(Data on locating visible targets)
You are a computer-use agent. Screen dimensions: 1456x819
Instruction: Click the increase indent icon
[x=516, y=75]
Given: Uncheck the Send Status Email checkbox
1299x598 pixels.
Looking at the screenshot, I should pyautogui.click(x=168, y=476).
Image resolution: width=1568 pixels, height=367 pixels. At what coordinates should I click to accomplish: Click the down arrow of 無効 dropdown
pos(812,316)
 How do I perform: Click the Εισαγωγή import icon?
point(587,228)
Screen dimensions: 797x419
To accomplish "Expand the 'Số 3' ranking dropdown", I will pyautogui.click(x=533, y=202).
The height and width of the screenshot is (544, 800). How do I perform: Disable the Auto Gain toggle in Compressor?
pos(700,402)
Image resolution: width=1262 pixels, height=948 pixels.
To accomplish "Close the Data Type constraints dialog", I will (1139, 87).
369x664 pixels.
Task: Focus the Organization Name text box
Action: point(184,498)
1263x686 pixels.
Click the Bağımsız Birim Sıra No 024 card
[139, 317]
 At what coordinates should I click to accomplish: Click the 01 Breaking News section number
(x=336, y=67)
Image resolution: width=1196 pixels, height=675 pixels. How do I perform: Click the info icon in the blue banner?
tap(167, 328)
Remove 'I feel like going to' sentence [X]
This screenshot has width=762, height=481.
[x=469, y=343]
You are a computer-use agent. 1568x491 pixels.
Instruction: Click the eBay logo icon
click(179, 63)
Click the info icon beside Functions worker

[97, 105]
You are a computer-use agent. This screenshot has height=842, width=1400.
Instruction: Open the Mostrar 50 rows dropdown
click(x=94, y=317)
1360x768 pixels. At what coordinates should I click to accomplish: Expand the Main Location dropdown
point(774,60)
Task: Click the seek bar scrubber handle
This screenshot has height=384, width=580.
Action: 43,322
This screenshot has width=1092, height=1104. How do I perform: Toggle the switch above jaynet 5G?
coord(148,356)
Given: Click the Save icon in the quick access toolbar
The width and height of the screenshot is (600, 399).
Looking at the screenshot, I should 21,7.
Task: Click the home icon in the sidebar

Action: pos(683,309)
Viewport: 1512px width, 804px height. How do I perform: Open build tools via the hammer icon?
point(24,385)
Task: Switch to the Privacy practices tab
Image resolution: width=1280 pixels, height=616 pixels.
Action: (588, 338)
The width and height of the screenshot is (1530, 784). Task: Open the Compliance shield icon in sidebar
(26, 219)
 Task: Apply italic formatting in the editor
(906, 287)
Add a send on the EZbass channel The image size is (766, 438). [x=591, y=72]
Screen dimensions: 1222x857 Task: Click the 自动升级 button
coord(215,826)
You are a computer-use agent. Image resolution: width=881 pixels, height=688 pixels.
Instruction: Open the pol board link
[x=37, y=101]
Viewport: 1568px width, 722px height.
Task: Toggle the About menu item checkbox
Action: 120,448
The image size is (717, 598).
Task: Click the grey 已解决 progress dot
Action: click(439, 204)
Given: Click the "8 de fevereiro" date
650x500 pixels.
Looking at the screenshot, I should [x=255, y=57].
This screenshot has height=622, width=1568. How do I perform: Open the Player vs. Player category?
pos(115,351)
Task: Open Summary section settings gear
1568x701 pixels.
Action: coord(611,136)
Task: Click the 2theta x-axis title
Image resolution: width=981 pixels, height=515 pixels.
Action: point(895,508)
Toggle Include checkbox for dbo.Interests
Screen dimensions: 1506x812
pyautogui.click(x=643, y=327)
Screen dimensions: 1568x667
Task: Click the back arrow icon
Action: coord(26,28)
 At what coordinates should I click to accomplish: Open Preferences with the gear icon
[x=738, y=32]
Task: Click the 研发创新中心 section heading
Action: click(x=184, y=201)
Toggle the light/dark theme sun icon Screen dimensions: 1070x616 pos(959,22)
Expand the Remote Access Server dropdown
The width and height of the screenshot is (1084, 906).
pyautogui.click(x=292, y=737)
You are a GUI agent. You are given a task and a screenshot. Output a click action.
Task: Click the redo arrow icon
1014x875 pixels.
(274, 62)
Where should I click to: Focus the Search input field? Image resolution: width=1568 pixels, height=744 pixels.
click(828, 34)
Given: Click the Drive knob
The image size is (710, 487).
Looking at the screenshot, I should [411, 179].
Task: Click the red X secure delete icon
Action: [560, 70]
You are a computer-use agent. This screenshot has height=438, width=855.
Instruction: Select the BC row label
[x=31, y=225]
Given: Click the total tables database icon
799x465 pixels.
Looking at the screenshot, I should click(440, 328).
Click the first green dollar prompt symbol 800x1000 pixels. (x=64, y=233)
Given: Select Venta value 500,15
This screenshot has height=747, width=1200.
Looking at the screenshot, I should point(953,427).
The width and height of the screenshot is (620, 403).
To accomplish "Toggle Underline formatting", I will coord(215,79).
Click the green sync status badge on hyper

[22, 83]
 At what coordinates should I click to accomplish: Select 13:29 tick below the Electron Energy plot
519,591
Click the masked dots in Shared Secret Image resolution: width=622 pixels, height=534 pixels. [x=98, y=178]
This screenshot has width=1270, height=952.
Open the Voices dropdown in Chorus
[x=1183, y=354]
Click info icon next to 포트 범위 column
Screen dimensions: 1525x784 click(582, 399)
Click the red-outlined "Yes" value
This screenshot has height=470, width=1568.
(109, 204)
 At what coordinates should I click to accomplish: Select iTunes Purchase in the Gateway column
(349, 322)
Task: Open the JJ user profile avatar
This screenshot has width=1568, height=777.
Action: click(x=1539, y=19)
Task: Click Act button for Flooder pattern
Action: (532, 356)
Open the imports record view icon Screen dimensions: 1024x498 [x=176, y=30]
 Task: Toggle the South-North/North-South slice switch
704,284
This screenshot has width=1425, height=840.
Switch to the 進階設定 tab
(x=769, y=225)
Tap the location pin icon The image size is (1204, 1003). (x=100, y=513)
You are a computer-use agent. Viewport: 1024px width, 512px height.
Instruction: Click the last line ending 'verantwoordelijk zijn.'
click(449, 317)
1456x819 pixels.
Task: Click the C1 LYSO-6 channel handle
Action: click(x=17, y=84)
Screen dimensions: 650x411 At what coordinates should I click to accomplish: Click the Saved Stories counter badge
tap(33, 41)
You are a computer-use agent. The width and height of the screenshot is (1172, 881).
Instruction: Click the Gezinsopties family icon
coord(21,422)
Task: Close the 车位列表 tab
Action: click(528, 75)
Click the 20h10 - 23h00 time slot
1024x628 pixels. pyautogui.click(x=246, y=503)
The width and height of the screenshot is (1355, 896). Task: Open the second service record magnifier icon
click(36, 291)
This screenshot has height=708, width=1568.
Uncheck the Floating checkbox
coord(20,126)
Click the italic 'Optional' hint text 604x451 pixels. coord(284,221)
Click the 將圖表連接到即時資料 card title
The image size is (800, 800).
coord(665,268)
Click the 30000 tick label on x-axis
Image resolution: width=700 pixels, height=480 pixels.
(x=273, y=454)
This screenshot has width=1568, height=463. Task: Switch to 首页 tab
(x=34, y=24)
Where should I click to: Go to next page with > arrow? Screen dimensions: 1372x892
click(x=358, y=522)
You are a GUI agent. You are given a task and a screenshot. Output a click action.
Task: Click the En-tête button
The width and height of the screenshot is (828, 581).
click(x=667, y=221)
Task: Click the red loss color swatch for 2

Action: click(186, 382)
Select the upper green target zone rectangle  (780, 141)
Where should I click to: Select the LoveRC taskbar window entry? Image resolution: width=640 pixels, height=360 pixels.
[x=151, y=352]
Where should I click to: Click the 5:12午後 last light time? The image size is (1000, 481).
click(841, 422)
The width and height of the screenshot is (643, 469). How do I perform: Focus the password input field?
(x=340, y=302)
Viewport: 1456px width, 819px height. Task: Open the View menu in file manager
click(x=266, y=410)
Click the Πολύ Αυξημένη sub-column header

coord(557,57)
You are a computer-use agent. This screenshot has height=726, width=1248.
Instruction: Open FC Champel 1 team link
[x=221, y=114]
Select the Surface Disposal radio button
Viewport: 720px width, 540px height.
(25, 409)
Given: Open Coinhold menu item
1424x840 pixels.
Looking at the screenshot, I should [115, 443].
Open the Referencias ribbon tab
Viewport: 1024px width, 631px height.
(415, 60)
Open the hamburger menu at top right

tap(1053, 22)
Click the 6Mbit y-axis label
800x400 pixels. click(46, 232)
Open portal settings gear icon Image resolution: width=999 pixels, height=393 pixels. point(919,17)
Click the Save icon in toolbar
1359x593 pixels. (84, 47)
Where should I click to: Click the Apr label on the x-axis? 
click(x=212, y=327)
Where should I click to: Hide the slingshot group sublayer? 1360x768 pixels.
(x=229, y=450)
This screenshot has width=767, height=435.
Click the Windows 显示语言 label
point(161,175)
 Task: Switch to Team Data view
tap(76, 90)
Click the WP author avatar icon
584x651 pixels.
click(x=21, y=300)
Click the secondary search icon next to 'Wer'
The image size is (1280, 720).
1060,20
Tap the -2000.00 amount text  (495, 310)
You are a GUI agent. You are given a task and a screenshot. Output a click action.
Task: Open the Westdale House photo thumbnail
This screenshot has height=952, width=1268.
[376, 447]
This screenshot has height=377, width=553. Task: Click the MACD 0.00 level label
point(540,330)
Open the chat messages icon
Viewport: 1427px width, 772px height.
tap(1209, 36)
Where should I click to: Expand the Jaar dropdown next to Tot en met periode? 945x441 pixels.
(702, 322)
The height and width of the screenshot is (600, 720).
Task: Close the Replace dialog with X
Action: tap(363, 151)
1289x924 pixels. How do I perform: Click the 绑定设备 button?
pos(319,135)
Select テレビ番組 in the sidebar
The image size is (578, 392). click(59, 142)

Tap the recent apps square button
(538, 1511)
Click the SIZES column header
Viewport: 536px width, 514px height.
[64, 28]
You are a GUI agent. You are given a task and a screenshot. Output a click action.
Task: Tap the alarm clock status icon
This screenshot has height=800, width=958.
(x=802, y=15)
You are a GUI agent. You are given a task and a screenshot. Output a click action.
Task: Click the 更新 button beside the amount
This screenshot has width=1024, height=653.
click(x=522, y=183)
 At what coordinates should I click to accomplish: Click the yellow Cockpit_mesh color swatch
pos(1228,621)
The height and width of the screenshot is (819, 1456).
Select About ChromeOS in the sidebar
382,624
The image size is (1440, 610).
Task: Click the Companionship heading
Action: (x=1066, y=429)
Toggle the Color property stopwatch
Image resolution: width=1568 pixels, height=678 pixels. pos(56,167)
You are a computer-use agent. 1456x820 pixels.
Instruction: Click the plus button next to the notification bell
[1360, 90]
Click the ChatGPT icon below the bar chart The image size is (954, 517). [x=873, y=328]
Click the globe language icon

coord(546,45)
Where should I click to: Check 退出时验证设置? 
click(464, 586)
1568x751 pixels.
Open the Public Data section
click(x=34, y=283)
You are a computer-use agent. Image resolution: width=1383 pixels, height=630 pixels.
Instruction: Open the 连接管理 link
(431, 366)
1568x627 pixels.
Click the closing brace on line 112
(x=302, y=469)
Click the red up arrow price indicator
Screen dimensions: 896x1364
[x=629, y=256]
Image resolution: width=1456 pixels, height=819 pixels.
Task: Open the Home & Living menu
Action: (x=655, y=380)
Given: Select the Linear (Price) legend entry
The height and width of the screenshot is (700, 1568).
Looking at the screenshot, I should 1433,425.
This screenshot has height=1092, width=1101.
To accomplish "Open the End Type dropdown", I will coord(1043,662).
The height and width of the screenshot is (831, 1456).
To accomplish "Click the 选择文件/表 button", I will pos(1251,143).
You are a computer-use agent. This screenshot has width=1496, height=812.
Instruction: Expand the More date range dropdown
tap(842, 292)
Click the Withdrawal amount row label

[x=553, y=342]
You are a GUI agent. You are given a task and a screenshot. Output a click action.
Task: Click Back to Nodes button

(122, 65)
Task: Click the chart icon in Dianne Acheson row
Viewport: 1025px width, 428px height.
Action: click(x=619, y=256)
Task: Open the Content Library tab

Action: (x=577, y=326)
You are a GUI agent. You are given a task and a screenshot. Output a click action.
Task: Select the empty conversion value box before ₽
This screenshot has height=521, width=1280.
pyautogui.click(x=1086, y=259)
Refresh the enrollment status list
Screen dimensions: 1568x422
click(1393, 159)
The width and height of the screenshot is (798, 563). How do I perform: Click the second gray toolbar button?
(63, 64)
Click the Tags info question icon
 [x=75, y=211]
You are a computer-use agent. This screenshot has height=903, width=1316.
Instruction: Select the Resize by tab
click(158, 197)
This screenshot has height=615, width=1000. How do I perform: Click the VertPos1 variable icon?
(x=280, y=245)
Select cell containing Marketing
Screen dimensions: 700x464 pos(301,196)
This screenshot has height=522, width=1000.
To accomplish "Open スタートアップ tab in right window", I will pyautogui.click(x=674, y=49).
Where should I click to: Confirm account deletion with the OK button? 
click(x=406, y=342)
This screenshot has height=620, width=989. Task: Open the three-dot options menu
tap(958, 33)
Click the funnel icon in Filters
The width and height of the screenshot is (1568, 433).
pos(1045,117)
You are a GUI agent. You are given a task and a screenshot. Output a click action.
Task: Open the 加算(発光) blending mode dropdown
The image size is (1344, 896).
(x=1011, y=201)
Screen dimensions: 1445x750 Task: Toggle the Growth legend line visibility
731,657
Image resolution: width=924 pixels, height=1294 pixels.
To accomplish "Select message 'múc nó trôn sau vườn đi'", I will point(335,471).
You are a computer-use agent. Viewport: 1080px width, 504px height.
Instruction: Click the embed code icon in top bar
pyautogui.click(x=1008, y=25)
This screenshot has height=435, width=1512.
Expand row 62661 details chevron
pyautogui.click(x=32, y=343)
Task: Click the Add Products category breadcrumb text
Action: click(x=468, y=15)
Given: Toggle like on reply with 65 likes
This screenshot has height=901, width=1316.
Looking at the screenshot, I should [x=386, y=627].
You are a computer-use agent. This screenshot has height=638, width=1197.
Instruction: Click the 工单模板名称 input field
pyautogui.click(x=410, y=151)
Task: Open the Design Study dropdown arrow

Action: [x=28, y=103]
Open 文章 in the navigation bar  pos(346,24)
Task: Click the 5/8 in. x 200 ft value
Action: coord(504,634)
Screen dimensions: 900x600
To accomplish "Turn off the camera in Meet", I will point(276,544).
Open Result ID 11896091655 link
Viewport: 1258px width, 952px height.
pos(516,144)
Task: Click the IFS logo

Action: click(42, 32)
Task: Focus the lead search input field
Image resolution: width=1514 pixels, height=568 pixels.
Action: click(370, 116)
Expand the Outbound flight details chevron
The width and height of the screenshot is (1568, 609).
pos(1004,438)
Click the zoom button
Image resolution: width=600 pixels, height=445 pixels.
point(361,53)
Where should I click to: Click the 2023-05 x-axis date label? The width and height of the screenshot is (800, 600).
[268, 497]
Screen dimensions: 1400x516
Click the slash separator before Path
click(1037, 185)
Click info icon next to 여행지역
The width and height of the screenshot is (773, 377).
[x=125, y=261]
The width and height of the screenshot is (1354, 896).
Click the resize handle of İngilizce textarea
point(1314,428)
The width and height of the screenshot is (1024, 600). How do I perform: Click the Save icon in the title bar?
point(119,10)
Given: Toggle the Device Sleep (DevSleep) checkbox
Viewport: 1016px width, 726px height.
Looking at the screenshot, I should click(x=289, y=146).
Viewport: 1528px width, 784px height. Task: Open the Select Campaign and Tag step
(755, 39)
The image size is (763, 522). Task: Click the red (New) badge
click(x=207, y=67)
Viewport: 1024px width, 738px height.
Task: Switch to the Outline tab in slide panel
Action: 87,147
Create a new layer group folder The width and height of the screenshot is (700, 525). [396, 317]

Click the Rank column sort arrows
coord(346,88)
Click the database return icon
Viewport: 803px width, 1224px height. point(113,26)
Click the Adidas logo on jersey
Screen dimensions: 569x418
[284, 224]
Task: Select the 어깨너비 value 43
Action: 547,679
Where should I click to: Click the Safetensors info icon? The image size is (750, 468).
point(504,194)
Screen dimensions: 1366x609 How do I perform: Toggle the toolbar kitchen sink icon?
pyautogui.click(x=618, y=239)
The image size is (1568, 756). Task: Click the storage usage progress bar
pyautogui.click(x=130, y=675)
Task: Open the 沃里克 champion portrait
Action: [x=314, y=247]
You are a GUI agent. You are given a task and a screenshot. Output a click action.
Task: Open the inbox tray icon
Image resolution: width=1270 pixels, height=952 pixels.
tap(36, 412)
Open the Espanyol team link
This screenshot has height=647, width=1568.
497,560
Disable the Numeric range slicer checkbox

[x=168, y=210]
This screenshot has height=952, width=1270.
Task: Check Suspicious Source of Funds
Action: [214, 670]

| EXERCISE BRIEF |
Could you put the records into a JSON list of strings, one string per line, with blank lines left out? Start at the line containing "Task: Switch to Team Data view" and end after the line containing "click(x=522, y=183)".

| OUTPUT OF THE EXERCISE |
[
  " Task: Switch to Team Data view",
  "tap(76, 90)",
  "Click the WP author avatar icon",
  "584x651 pixels.",
  "click(x=21, y=300)",
  "Click the secondary search icon next to 'Wer'",
  "The image size is (1280, 720).",
  "1060,20",
  "Tap the -2000.00 amount text  (495, 310)",
  "You are a GUI agent. You are given a task and a screenshot. Output a click action.",
  "Task: Open the Westdale House photo thumbnail",
  "This screenshot has height=952, width=1268.",
  "[376, 447]",
  "This screenshot has height=377, width=553. Task: Click the MACD 0.00 level label",
  "point(540,330)",
  "Open the chat messages icon",
  "Viewport: 1427px width, 772px height.",
  "tap(1209, 36)",
  "Where should I click to: Expand the Jaar dropdown next to Tot en met periode? 945x441 pixels.",
  "(702, 322)",
  "The height and width of the screenshot is (600, 720).",
  "Task: Close the Replace dialog with X",
  "Action: tap(363, 151)",
  "1289x924 pixels. How do I perform: Click the 绑定设备 button?",
  "pos(319,135)",
  "Select テレビ番組 in the sidebar",
  "The image size is (578, 392). click(59, 142)",
  "Tap the recent apps square button",
  "(538, 1511)",
  "Click the SIZES column header",
  "Viewport: 536px width, 514px height.",
  "[64, 28]",
  "You are a GUI agent. You are given a task and a screenshot. Output a click action.",
  "Task: Tap the alarm clock status icon",
  "This screenshot has height=800, width=958.",
  "(x=802, y=15)",
  "You are a GUI agent. You are given a task and a screenshot. Output a click action.",
  "Task: Click the 更新 button beside the amount",
  "This screenshot has width=1024, height=653.",
  "click(x=522, y=183)"
]